Romney was asked during a CNBC interview about the issue, which became a subject of debate following last week's shooting in Aurora, Colo. Romney said he didn't believe new laws would have made a difference in last week's massacre.
"There are -- were, of course, very stringent laws which existed in Aurora, Colorado. Our challenge is not the laws, our challenge is people who, obviously, are distracted from reality and do unthinkable, unimaginable, inexplicable things," he said.

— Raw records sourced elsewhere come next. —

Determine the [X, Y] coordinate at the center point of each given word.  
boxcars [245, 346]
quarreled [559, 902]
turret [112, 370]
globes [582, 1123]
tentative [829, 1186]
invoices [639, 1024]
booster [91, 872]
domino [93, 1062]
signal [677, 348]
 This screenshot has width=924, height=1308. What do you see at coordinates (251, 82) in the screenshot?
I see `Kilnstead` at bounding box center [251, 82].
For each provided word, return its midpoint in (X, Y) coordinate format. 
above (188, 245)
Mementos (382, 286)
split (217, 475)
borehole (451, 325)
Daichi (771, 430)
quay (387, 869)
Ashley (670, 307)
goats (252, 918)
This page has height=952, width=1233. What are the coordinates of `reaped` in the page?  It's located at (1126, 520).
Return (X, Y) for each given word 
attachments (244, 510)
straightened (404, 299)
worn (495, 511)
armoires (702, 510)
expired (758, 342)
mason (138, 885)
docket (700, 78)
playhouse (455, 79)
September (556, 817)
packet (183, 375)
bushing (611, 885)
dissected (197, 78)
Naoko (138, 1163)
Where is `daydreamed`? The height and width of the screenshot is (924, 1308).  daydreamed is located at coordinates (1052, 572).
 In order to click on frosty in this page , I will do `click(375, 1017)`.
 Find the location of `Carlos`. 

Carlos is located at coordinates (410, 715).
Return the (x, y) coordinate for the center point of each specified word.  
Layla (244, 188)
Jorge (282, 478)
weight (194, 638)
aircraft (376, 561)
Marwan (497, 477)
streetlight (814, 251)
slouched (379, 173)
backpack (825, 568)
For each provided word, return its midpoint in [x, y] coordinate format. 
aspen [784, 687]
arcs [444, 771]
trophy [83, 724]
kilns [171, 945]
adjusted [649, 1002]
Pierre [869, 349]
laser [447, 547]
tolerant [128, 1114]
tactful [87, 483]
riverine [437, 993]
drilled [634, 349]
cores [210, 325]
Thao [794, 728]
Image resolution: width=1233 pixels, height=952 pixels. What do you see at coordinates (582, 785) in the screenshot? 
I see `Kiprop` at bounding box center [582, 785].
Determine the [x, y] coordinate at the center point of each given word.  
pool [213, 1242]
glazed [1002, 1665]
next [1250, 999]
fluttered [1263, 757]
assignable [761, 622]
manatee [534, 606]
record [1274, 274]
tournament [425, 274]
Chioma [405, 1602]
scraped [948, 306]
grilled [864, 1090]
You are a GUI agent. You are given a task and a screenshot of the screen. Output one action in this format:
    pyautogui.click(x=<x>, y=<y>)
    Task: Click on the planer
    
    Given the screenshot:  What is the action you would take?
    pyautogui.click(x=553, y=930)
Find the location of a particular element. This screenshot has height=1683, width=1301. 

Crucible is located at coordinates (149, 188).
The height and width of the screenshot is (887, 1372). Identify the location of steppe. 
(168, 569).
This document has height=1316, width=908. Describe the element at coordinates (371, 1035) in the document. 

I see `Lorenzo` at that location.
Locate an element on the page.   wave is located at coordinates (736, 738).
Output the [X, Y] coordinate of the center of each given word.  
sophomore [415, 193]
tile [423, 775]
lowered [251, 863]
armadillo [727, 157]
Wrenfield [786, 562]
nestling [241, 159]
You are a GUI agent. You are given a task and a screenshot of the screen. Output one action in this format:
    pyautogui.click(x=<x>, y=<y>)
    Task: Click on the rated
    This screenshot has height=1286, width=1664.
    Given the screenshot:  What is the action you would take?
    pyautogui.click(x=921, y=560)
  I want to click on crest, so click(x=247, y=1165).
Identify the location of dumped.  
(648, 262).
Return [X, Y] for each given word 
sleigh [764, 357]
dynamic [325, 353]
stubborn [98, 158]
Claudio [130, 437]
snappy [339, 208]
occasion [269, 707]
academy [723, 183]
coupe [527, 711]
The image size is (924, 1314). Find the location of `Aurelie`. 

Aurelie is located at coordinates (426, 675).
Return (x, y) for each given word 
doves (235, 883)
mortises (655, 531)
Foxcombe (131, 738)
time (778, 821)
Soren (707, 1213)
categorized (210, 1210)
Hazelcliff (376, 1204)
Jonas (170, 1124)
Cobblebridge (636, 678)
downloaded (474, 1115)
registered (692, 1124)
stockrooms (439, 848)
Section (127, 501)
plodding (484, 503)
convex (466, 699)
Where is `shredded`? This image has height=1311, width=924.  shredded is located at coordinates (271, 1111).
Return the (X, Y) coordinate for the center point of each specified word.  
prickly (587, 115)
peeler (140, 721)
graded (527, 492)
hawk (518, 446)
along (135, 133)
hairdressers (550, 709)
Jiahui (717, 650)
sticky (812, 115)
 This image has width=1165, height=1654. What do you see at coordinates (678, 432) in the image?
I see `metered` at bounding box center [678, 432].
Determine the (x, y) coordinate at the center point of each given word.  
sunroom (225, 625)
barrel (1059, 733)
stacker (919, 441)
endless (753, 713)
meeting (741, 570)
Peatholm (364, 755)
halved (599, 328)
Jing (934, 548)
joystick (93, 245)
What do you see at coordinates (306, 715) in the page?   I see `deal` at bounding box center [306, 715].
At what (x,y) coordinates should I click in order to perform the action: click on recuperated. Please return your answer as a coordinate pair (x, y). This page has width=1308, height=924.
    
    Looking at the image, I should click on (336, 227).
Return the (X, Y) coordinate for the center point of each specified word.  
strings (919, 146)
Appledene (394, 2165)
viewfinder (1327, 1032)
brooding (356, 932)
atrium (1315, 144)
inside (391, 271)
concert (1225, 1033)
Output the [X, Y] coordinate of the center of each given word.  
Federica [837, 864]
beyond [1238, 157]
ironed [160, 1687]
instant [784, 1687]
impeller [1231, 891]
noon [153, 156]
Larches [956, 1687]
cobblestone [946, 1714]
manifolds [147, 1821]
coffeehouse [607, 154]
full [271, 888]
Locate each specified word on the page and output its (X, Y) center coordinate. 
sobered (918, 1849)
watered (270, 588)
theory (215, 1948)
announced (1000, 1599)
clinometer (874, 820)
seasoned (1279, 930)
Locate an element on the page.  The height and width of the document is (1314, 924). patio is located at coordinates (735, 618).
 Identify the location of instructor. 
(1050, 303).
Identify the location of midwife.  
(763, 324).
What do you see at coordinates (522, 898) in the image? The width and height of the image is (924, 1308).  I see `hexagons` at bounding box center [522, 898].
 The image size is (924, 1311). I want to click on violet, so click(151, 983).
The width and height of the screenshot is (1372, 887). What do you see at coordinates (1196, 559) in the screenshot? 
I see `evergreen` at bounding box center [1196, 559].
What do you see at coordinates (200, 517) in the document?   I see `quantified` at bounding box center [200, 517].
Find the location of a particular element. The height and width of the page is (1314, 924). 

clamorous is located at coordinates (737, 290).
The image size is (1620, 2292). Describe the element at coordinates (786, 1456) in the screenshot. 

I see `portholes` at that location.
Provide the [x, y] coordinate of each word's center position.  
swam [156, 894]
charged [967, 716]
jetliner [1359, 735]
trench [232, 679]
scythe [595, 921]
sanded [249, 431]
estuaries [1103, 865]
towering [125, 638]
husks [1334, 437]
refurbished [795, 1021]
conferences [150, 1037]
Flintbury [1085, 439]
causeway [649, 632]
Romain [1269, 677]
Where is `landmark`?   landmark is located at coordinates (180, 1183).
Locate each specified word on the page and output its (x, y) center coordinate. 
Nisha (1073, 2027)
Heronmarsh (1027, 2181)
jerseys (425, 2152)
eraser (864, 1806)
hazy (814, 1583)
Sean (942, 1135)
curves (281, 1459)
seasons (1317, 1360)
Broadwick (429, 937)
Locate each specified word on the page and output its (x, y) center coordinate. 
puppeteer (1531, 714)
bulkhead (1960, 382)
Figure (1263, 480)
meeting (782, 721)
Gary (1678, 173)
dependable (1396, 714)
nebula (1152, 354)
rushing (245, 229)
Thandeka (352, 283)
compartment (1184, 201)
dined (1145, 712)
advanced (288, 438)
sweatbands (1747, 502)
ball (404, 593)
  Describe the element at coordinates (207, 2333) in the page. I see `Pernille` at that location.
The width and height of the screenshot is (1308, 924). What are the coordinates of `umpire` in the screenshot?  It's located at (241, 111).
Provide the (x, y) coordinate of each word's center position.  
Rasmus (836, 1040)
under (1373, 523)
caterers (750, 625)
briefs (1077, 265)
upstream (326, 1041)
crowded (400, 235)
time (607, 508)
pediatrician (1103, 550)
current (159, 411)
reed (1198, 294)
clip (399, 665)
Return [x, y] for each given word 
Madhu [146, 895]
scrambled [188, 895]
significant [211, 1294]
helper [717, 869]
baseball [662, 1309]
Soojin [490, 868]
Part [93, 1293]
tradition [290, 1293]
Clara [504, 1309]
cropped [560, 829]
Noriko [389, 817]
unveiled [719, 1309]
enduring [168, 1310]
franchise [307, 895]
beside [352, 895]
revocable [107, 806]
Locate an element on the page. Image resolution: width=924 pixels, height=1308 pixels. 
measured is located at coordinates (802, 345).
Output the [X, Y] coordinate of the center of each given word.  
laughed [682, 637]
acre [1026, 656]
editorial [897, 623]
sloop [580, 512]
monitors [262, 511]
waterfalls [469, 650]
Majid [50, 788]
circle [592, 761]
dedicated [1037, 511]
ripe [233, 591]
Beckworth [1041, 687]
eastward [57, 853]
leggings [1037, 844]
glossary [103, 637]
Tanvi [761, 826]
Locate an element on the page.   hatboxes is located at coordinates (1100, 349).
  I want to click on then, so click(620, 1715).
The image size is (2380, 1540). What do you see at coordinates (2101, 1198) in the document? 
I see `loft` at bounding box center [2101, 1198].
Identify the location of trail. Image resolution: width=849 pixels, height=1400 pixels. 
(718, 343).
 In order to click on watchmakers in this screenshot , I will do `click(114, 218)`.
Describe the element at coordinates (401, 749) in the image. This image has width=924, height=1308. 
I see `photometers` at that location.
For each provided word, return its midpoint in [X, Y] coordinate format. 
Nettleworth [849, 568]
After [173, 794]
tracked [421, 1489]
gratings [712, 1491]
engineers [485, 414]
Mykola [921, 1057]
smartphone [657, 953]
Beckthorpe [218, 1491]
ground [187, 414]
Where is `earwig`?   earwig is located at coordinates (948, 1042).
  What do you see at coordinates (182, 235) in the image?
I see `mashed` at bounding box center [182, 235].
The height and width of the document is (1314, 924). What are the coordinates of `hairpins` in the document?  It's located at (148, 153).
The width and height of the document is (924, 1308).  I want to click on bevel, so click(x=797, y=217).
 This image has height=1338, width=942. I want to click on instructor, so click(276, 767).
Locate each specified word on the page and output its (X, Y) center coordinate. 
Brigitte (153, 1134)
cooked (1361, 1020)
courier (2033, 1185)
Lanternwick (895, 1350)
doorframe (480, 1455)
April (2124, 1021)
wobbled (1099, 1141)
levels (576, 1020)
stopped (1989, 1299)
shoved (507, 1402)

Mr. Obama, meantime, spoke to the Veterans' of Foreign Wars and attended three fundraisers in California but didn't mention the gun control issue. Also on Monday, Vice President Joe Biden spoke to a conference of the National Association of Police Officers and although some big city public officials have been vocal about gun control in the wake of the shootings, including New York City Mayor Michael Bloomberg and Philadelphia Police Commissioner Charles Ramsey, Biden didn't bring the issue up in his remarks.Both Mr. Obama and Romney have had trouble with the issue politically in the past and both are likely leery of discussing it so close to the election.
In 2008, Mr. Obama was criticized by rural Pennsylvania voters when he suggested rural voters "cling to guns and religion."
For his part, Romney, was repeatedly criticized during the primary for signing an assault weapons ban when he served as Massachusetts governor.